On the side of themes, things are fine. But he knew that his script needed some uplift and, as with Highlander, needed a star to carry it over past the genre fans. Christopher Walken was his key, and it's one of his true-blue "Walken-iest" performances. He's playing a supernatural creature of the underworld in the guise of himself, so he knows it's time to go to town, and he does. I can imagine Widen smiling to himself as he wrote such lines as "Study your Math, kids", wherein Walken could sink his teeth in and make it an awesome nutbar of a performance.
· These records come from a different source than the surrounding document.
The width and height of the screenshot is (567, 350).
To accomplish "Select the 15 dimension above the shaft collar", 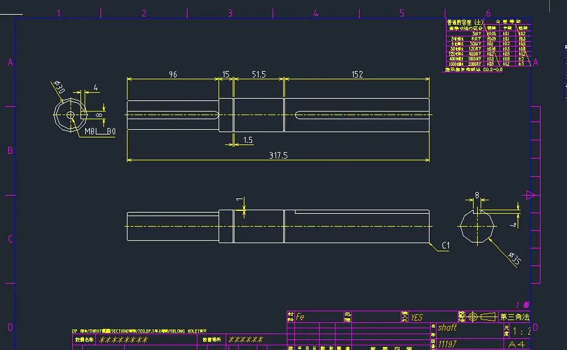I will (x=226, y=75).
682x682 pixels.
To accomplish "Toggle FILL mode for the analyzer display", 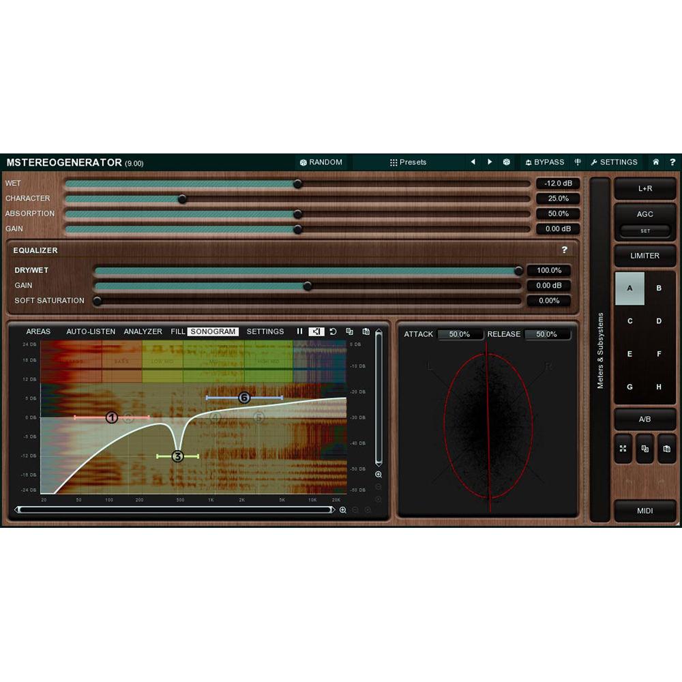I will [x=177, y=331].
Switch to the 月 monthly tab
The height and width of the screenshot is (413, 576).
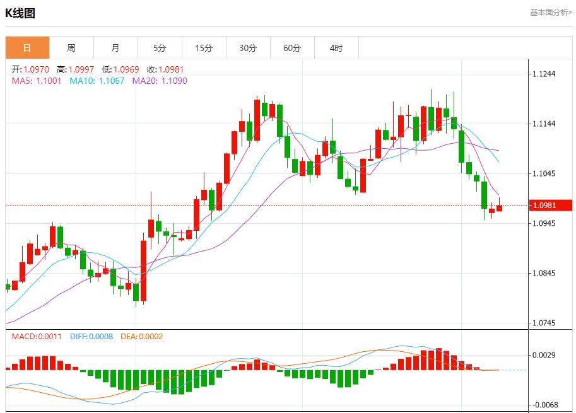pos(115,48)
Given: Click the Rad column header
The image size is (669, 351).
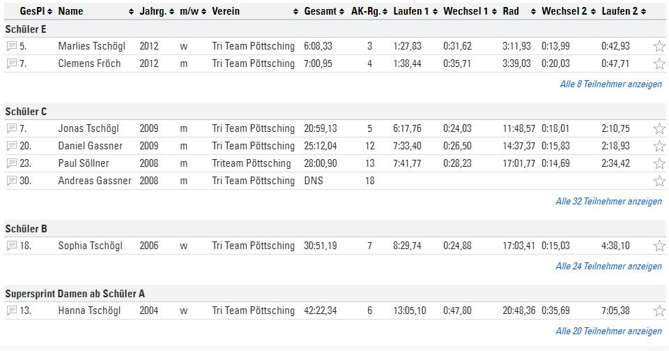Looking at the screenshot, I should [x=511, y=12].
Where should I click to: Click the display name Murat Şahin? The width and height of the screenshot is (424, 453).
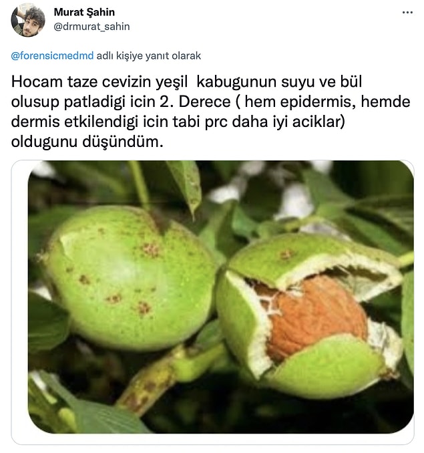(84, 12)
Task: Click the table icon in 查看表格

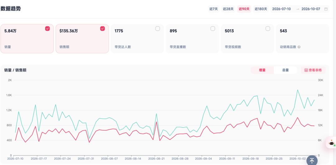Action: pyautogui.click(x=306, y=70)
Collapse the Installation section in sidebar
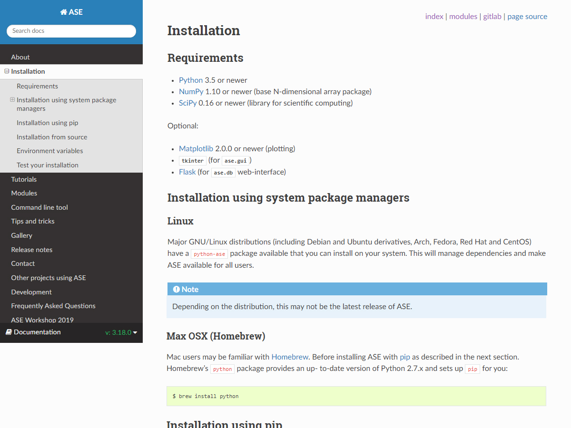 [7, 71]
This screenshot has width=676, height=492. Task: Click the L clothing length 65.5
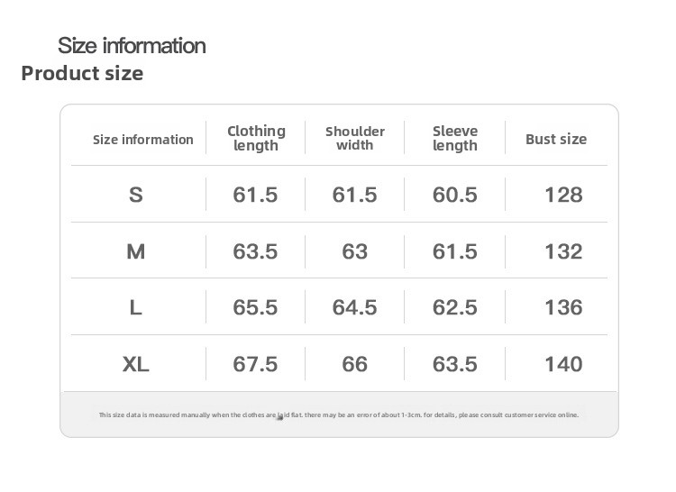pyautogui.click(x=255, y=307)
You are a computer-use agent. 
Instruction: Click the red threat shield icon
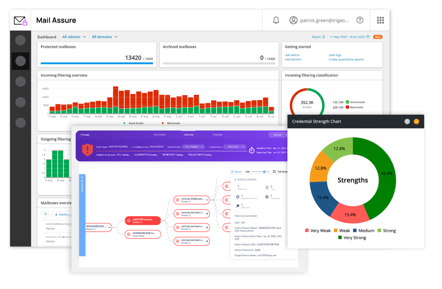tap(87, 150)
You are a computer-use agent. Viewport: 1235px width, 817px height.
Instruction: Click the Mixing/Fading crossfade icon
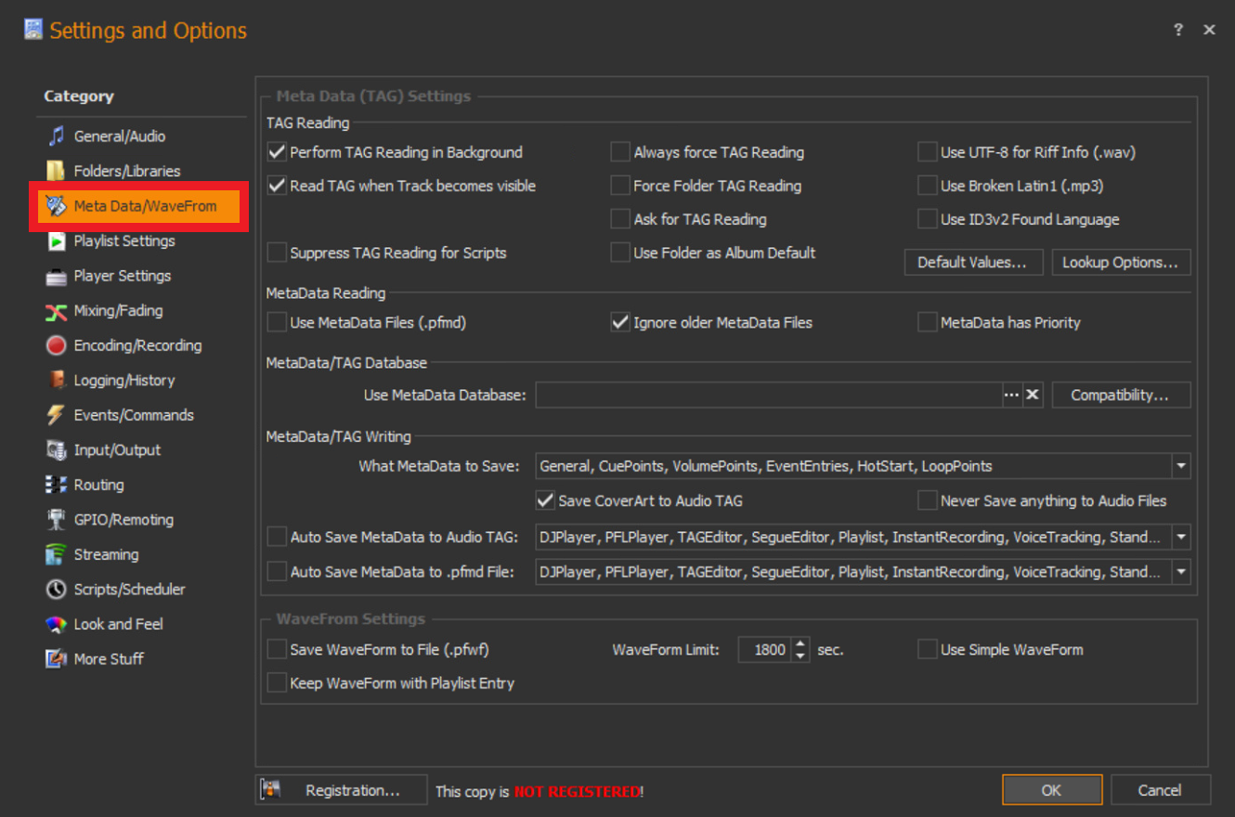coord(57,311)

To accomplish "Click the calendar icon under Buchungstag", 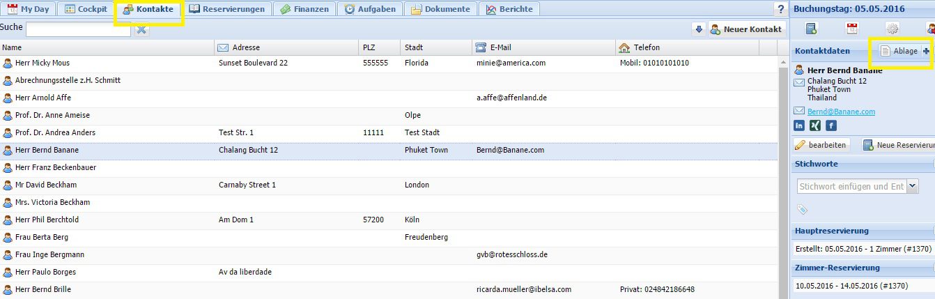I will [x=851, y=29].
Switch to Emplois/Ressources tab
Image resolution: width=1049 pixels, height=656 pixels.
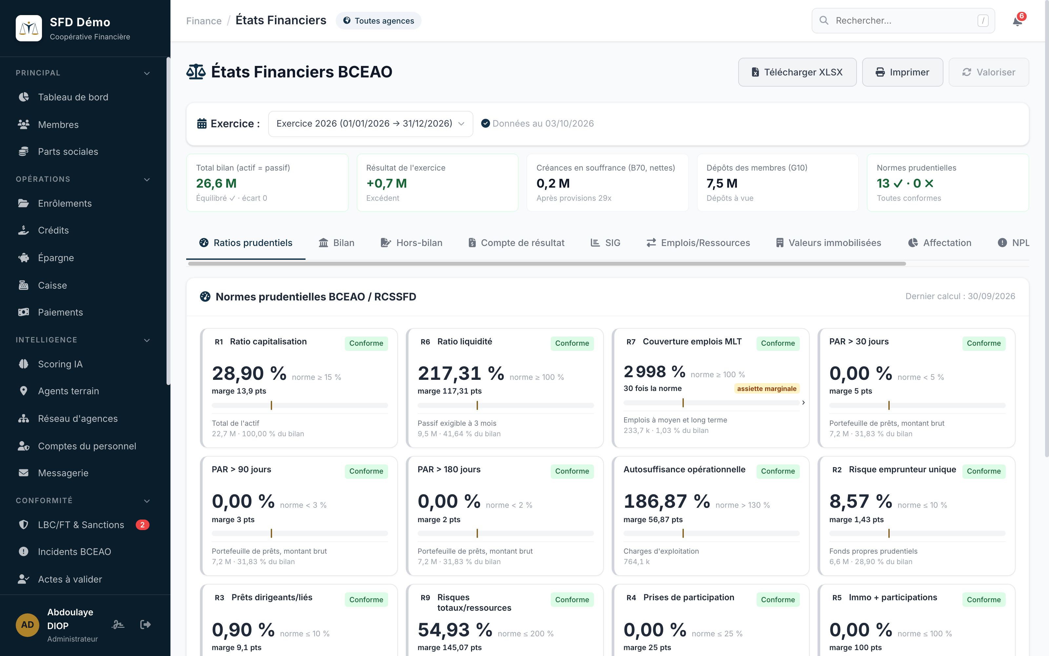tap(698, 243)
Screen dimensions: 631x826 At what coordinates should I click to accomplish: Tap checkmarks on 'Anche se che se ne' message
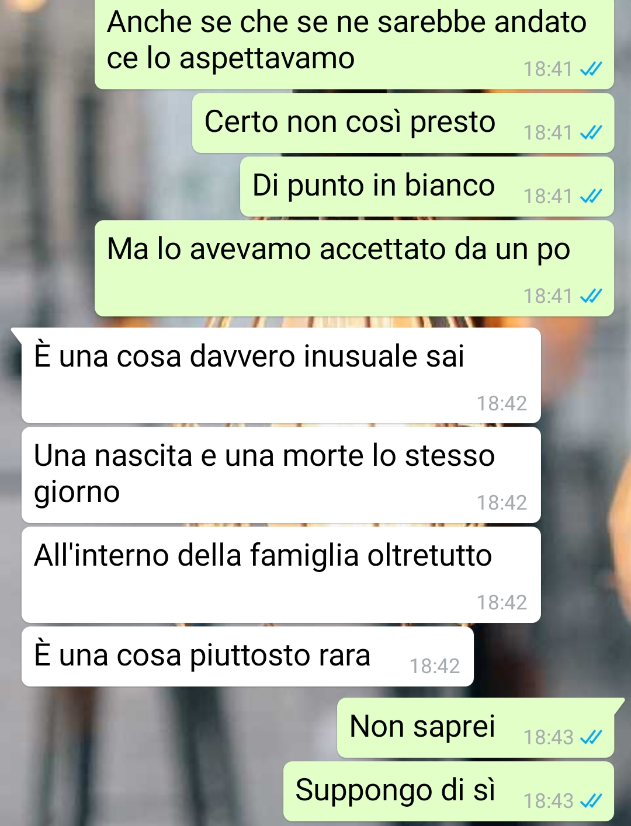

He still brings the creepiness when he needs (in this case all he needs to do as Gabriel is to stare), but it's the superfluous sense of humor, a timing that might be deadpan if it weren't for the evil angle, and it works wonderfully.

The rest of the film is good, I should still say. This is one of those underrated 90s movies that has people who like it or don't, which is the way it goes sometimes (at the least, I would imagine, the first film has a better rep than the sequels, filling up a trilogy which is slightly inexplicable given the ending of this film). Actors like Virginia Madsen, Eric Stoltz, Adam Goldberg and Amanda Plummer take up very good space for what they need to do, but it's Viggo Mortensen who comes out on top as the most inspired casting after Walken. His scenes as Lucifer are tense but calm, if that makes sense, and he has that quality that one may have seen in De Niro in Angel Heart. He's so convincing as him that he makes his own a character that's been repeated countless times - and not just because of the "Mother's feces" line. He notches up the rank of a solid genre piece like the Prophecy into something of a kind of minor must-see - at least for those of us that will dig Mortensen in almost anything.